Ok, we have a reference for the 50k/s acquisitions on the Rigol topping out at 20ns per division:
Setting the memory to 14k was needed to achieve close to the banner acquisition rate according to that reviewer, what was the sample rate achieved?
Yes, thats a difference of 23% in the time taken to capture a glitch that isnt correlated to the trigger. Not a 23% difference in the dead time as you keep claiming.
What do you think is the difference in dead time?
It's 23%. The guy doesn't understand basic mathematical extrapolation.
We return to the original post of mine stating the dead time as measure in units of time:
dead_time = 1/(update_rate) - record_length
You provided the quote to the dead time expressed as a percentage of realtime:
%dead_time = 100 x (1 – (update_rate * record_time))
These are consistent with the terminology used in both the Rhode & Schwartz and Agilent documents on the topic.

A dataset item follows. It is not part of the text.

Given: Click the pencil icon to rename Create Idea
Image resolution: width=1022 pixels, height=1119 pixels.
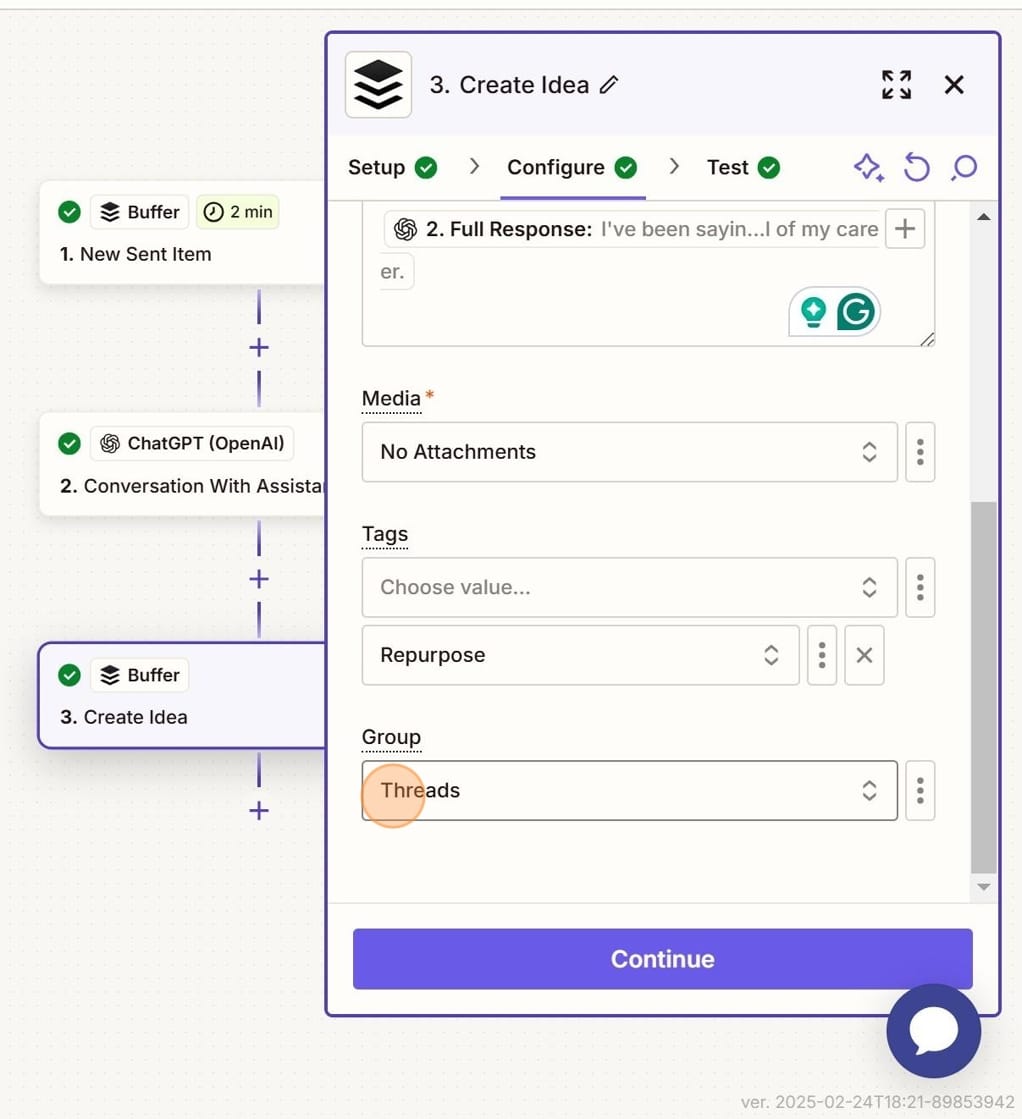Looking at the screenshot, I should 609,86.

So lets compare these for the two scopes at your magic number of 20ns
1s/54,000 - 20ns * 10 = 18319 ns
1s/50,000 - 20ns * 14 = 19720 ns
the dead times are within 10%
How about calculating the dead time as a percentage of realtime
100 x (1 - (54,000 * 20ns * 10)) = 98.92%
100 X (1 - (50,000 * 20ns * 14)) = 98.6%
expressed as a percentage of realtime they are .32% different
Quoting differences in test time is completely different. Welcome to engineering, terminology is both terse and precise.